届出書によると、発行株数は未定。ジョイント・グローバル・コーディネーターは、米モルガン・スタンレー、野村証券、BofA証券が務める。国内に加えて欧州や米国など海外でも売り出す予定。
東京証券取引所の承認を得る前に、有価証券届出書を提出し、投資家と対話できる「承認前届出書提出方式」を採用した。23年の同方式導入後、同社が初めての実施例で、上場手続きにかかる期間の短縮につながる。
キオクシアHDはNAND型フラッシュメモリーの専業メーカーで、データセンターやパソコン、スマートフォン向けメモリーを生産する。人工知能(AI)ブームを受けて需要が拡大しており、サムスン電子やSKハイニックスの韓国勢に追いつくためには継続的な設備投資が不可欠。同社は北上工場(岩手県北上市)の新棟稼働に向けて準備を進めており、IPOで資金調達手段を多様化させる考えだ。

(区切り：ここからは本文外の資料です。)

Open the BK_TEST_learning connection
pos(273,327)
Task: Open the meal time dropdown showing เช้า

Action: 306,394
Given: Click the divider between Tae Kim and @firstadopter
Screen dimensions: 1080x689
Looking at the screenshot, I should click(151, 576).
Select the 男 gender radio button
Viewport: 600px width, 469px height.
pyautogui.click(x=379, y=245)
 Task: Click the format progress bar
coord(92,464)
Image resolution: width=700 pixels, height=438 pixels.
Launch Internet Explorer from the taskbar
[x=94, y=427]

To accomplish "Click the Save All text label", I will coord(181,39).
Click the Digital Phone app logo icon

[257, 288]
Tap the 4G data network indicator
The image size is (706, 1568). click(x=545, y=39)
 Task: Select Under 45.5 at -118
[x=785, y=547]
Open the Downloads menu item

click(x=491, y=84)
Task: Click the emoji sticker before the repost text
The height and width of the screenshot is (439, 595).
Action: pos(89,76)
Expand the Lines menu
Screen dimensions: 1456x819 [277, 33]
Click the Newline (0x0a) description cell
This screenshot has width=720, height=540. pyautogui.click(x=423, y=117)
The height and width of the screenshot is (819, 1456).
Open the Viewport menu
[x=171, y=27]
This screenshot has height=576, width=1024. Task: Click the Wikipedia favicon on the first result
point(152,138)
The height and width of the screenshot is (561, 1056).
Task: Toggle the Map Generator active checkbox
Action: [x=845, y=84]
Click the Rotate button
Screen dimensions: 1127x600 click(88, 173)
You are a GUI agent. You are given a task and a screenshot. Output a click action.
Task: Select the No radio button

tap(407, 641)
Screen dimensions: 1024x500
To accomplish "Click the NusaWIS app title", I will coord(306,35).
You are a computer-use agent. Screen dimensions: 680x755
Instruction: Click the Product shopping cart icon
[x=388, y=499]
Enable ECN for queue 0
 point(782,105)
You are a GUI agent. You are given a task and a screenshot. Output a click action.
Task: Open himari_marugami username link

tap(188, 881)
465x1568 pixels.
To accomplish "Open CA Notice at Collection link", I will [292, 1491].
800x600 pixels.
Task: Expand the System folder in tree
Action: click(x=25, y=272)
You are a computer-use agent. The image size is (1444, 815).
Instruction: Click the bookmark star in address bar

キオクシアHDは20年にも東証から上場承認を得ていたが、メモリーの市況悪化や新型コロナウイルス感染再拡大への懸念などがあり、延期していた。関係者によると、当初は10月上場を目指していたが、半導体株が調整局面にあったことから、タイミングを見極めていた。
ラストチャンス
英調査会社オムディアの南川明シニアコンサルティングディレクターはIPOのタイミングについて、メモリー価格が上昇し、需給バランスもタイトに向かっている中での「ベストタイミング」だが、同時に同社復活の「ラストチャンスかもしれない」と話す。
キオクシアHDが同日発表した7-9月期(第2四半期)の営業利益は前年同期比32%増の1660億円だった。需給バランス改善による販売単価上昇など、フラッシュメモリー出荷量が増加したという。